> Exercise
Return everything from the line containing "Task: Toggle the" down to the last line of the items, unchanged.

> Extracted entries
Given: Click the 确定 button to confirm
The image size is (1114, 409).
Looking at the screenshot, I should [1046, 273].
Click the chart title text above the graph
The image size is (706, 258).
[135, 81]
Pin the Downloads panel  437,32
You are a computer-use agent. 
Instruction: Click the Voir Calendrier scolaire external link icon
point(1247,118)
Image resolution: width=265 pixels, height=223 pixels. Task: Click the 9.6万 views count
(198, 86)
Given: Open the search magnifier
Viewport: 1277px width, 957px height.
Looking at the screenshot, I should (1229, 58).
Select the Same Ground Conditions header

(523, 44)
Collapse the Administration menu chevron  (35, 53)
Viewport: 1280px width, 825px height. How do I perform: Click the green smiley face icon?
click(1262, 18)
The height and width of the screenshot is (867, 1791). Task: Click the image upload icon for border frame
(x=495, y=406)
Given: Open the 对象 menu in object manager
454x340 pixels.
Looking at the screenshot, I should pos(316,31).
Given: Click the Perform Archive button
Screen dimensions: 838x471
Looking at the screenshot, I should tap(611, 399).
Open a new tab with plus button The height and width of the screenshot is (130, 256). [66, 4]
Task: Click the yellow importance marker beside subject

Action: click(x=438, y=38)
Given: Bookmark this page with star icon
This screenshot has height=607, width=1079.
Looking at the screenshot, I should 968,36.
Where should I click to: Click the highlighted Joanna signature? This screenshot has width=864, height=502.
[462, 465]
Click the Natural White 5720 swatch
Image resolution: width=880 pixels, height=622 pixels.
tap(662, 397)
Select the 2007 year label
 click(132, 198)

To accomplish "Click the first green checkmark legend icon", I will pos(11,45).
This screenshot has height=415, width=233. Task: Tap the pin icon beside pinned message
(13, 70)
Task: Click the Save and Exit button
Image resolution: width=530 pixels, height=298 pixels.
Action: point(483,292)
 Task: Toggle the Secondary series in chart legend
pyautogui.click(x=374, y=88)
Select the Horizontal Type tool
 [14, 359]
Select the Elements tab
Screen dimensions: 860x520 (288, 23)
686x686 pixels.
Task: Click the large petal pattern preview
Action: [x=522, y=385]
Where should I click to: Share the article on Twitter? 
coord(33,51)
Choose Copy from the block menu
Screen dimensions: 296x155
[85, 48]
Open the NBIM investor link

> Answer to this task
 Task: Toggle the Secondary series in chart legend
pyautogui.click(x=374, y=88)
Select the Horizontal Type tool
 [14, 359]
Select the Elements tab
Screen dimensions: 860x520 (288, 23)
686x686 pixels.
Task: Click the large petal pattern preview
Action: [x=522, y=385]
Where should I click to: Share the article on Twitter? 
coord(33,51)
Choose Copy from the block menu
Screen dimensions: 296x155
[85, 48]
Open the NBIM investor link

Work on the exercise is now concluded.